__REQUIREMENT__
Check each line of the records below for the word "will" and copy those where it appears.

__INFORMATION GIVEN__
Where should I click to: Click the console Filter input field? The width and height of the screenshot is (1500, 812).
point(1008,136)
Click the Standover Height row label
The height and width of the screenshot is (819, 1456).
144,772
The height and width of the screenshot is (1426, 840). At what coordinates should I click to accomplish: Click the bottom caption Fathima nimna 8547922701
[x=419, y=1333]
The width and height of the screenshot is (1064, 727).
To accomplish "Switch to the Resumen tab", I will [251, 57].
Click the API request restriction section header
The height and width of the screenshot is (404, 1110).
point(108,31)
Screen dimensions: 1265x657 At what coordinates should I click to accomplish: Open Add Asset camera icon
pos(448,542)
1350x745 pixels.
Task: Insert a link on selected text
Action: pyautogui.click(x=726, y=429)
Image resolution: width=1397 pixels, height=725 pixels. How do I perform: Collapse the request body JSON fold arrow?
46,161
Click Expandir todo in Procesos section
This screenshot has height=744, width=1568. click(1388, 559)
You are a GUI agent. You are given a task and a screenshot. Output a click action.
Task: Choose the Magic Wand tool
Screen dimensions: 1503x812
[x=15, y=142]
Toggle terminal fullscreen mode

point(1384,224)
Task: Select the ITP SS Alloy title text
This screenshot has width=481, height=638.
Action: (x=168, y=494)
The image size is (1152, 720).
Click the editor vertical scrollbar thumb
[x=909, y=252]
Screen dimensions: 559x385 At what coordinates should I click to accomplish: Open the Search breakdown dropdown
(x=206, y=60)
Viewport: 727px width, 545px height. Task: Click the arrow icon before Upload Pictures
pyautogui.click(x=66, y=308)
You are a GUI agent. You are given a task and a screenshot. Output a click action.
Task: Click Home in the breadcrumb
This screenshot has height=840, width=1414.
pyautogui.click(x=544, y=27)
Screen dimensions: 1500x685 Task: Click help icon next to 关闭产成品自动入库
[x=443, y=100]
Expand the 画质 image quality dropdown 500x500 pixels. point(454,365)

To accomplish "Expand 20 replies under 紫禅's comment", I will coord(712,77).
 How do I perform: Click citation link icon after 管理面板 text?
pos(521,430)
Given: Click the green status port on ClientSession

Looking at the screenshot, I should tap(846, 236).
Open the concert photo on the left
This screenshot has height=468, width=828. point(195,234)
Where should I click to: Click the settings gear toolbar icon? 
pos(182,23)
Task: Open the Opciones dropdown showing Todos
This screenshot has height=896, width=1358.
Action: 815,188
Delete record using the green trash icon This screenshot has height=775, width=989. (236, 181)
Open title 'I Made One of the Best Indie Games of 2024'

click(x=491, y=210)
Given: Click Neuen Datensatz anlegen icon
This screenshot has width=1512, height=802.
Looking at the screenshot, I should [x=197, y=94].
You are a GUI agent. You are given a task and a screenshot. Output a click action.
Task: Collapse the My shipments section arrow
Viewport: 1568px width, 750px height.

__SOLUTION TO THIS TASK__
To accomplish "Switch to the Resumen tab", I will [251, 57].
To accomplish "Expand 20 replies under 紫禅's comment", I will coord(712,77).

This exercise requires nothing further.